EDIT: Your post hit as I was writing mine. I'm going to reiterate what others have said. Start with 4K pages -- it makes life easier believe it or not. Then if you want to mix page sizes down the road you can once you absolutely understand the concept.

DevNoteHQ · **Joined:** Mon May 15, 2017 11:04 am **Posts:** 50

eryjus wrote:

MathiLpHD wrote:

PML4T[511] -> points to PML4T[0]

Almost. PML4T[511] points to the address of the table PML4T, where you can then index that table as your would any other table.

Let's decompose one to illustrate. I want to allocate a new frame for the page at canonical address 0x0000 5566 7788 9000. By the way, I am checking my work against table 4-2 in the Intel Software Developer's Manual as I write this -- it's a good reference for you to have on-hand. Also, note the slight difference between traversing this address to access it's page versus traversing these tables to MANAGE its page.

* We are managing a page and assigning a frame to a page, so we will select PML4T[511]. This is not dependent on the address we are managing. This is binary 0b1 1111 1111.
* Next bits 47:39 (the PML4 entry number for access) are used to select which PDPT entry we will select for MANAGEMENT. The result is 0b0 1010 1010.
* And then the bit 38:30 (the PDPT entry number for access) are used to select which PDT Entry we will select for MANAGEMENT. The result is 0b1 1001 1001.
* Next we use the bits 29:21 (the PD entry number for access) are used to select which PT Entry we will select for MANAGEMENT. The result is 0b1 1011 1100. Also, note we now have a page.
* Finally we use bits 20:12 (the PT entry number for access) as an offset into the resulting PAGE we now have for MANAGEMENT. The result is 0b0 1000 1001. You will use this index to MANAGE your Page Table Entry for address 0x0000 5566 7788 9000.

The resulting address you used to get to that page table entry was:

Code:

0b1111 1111 1111 1111 1111 1111 1010 1010 1011 0011 0011 1011 1100 0000 0000 0000
---  or ---
0xffff ffaa b33b c000

And then take entry 0x089. You should be able to tie the bit pattern back above, remembering the most significant 16 bits are for canonical address bit extension.

OK, so what if you wanted to manage the PD for that same address?

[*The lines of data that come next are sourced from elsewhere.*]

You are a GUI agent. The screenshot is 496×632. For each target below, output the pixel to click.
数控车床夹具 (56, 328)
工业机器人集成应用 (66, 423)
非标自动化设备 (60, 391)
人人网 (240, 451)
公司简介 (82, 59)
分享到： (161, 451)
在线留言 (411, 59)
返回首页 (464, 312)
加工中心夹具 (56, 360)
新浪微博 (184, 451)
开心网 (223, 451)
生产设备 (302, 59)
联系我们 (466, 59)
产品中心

You would use PML4T[511] and PDPT[511] and then use bits 0b0 1010 1010 and 0b1 1001 1001 to complete the traversal to a Page, and then use bits 0b1 1011 1100 as the offset into that page. Note that you are discarding bits, which conceptually makes sense because you are managing a higher-level table. The higher you want to go in your structures, the more you use PML4T[511] and the more bits you ignore. I will leave it to you as an exercise to determine this address and offset like I did above, and consider how to manage the PDP and PML4 tables using the same method.

Also, I encourage you to stick with this topic until you understand it properly. It will help down the road.

EDIT: Your post hit as I was writing mine. I'm going to reiterate what others have said. Start with 4K pages -- it makes life easier believe it or not. Then if you want to mix page sizes down the road you can once you absolutely understand the concept.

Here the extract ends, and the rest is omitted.